Present and Future Measurement in Rehabilitation
What do professionals and others working in clinical and administrative capacities need to know about measurement to be able to enhance practice?
I think talking about this topic is a good idea. I’m becoming more and more aware that knowing how to use and implement measures is a problem in our field. I make assumptions about what it is that people know about measurement that I’m learning are really not well founded.
Like what sorts of assumptions?
I assume that, if you give people the information, with well-designed and well-developed instruments, they’ll know what to do with it. And they don’t. We’ve developed a lot of instruments over the past 10 years and people are using them, but they’re losing interest because they don’t know what to do with the information that comes from them. This is a failure on our part. What I find is that most clinicians understand that if you give a patient something to fill out, and it generates some kind of score or report, you can use it with that patient to see how they are doing over time. That’s it. That’s the level of understanding they have because that’s how they are trained. They are not trained to use the data about what is happening with their patients for prognosis, for example, or for quality improvement or reimbursement. Those three applications of measurement are much less frequently employed.
Do you see the opposite? Do you see people using measures for things for which they are not designed?
All the time.

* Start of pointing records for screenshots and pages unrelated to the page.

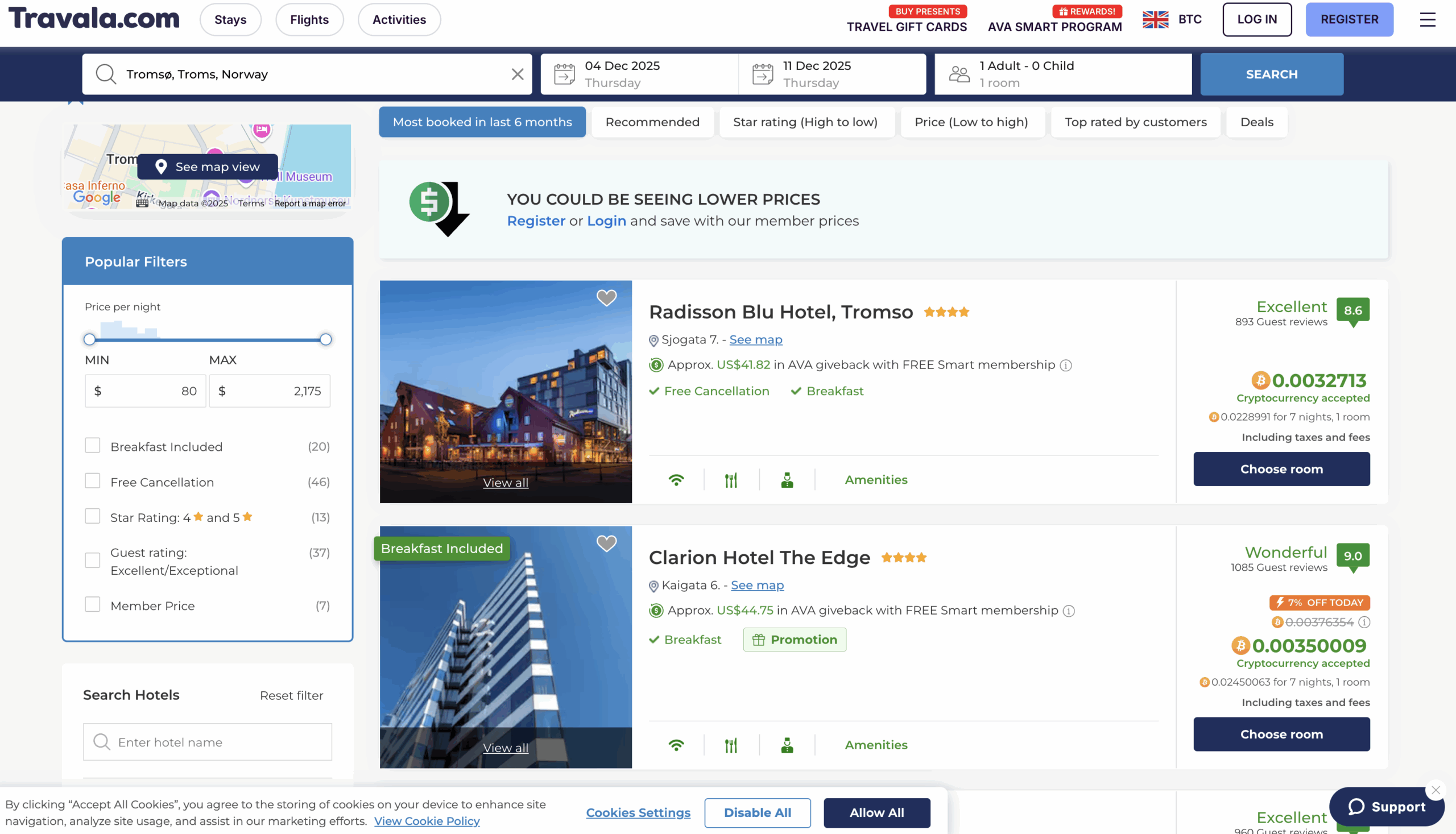Viewport: 1456px width, 834px height.
Task: Sort by Price (Low to high)
Action: [x=971, y=122]
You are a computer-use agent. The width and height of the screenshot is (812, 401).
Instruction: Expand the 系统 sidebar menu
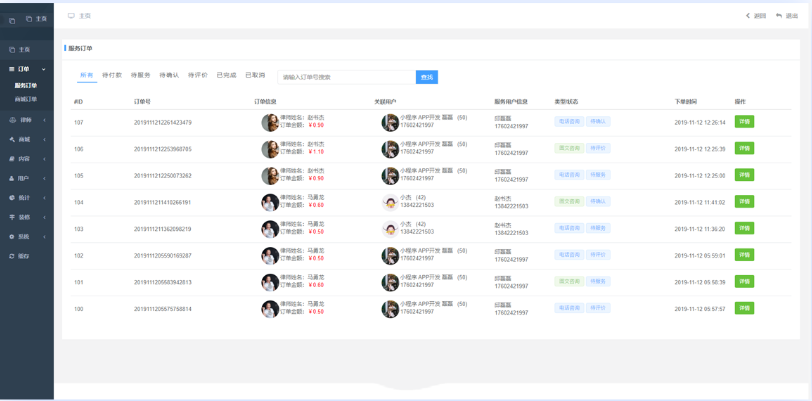[x=44, y=236]
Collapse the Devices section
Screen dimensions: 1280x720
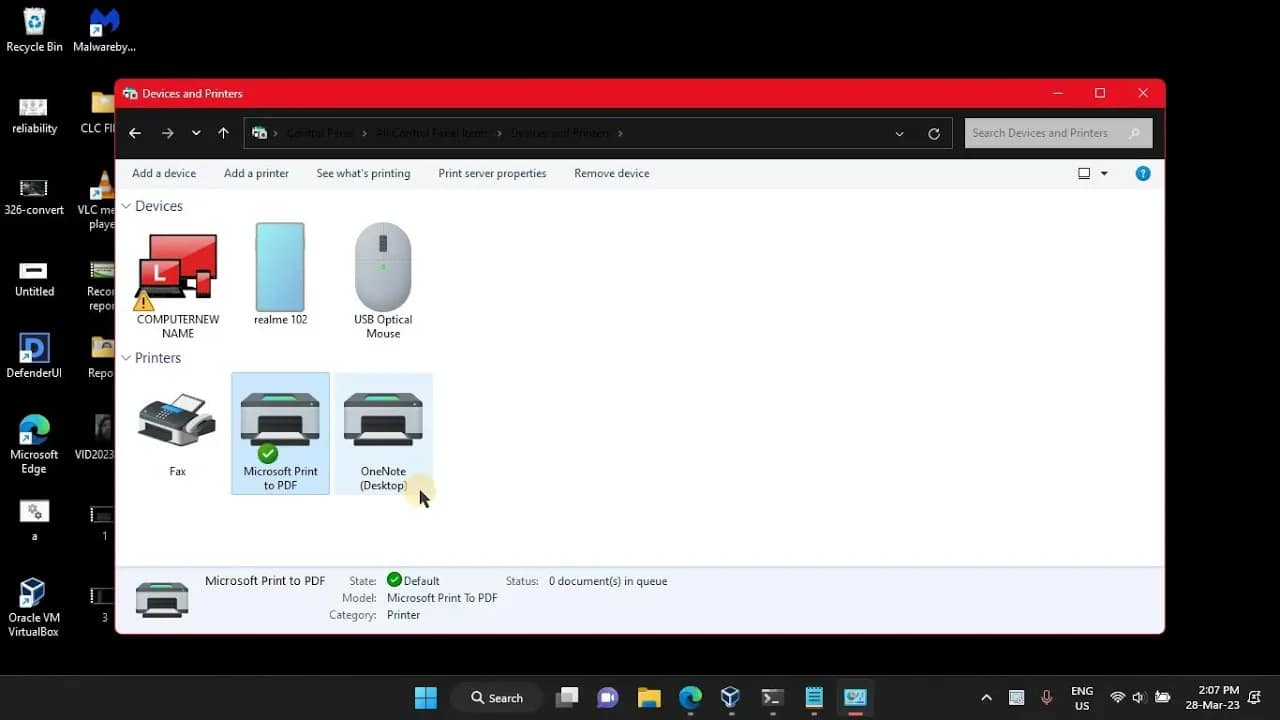tap(126, 206)
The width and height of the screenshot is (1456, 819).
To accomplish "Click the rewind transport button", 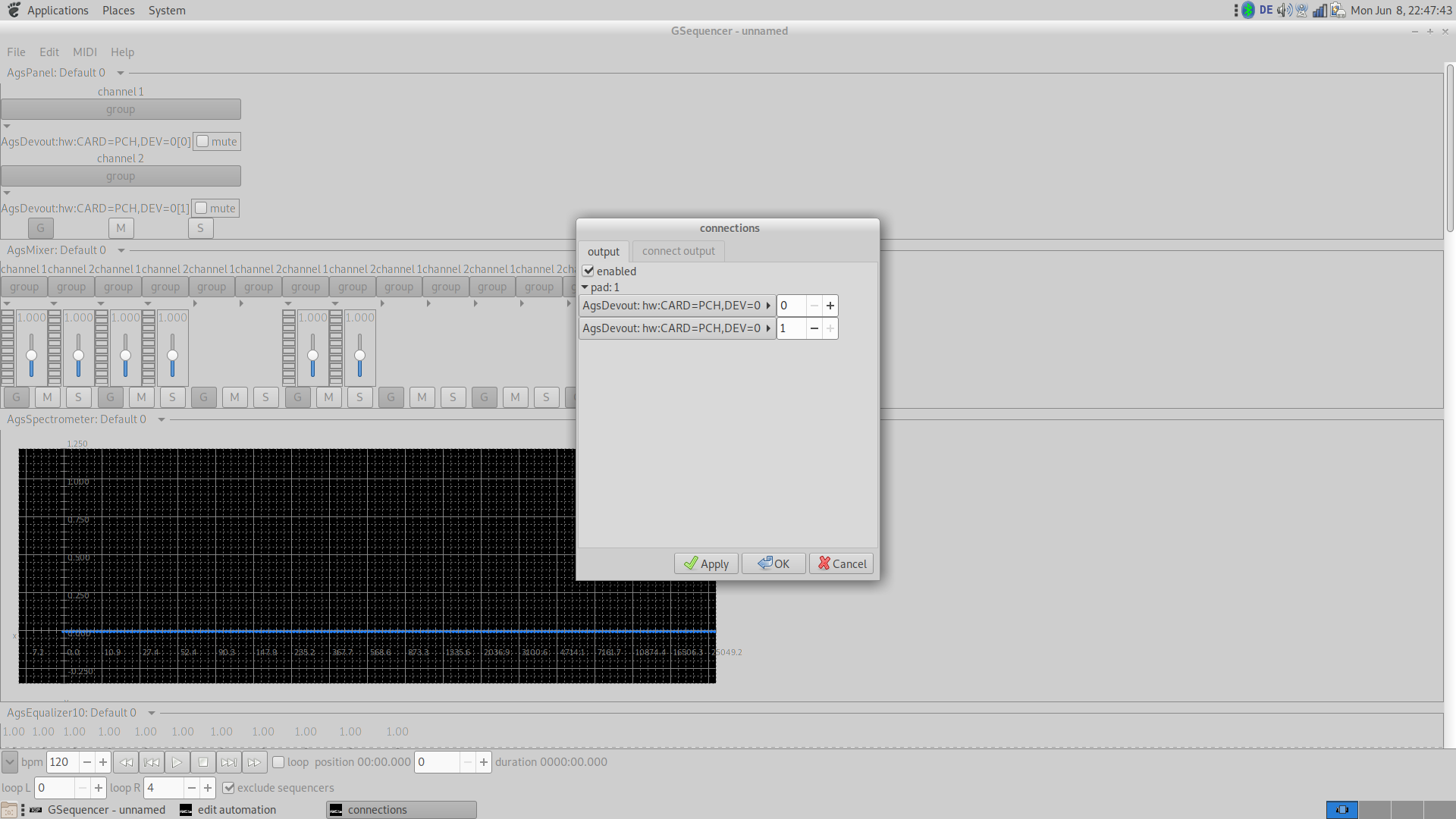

For example, when you design instruments to help clinicians track outcomes, both at the individual level for prognosis, for quality improvement, or for reimbursement, they also want to be able to use those measures for care planning. And they’re not always designed for that.
I think I understand what you are saying, but what is an example of that?
Let’s take FIM. People like to use FIM to help them plan care. Well, it wasn’t designed for that. It is not specific enough for care planning. Similarly, our AM-PAC instrument is exquisitely designed for certain applications, but not for care planning. So you put it in the hands of clinicians who are untrained, and one of the common things that I hear back is that is not really very helpful to our clinicians in care planning. It just doesn’t give them the level of detail they want. On the other hand, if you ask a clinician, “Mrs. Jones comes in who has had a knee replacement and is coming in for outpatient therapy,” and you ask them, how much improvement will Mrs. Jones experience by the end of her therapy and how many visits will she require, both of which are classic prognostic questions, they look at you like you are from outer space, and they say something like, “In my experience,…” They rarely think to use aggregate data from outcome and utilization measures to empirically answer that question.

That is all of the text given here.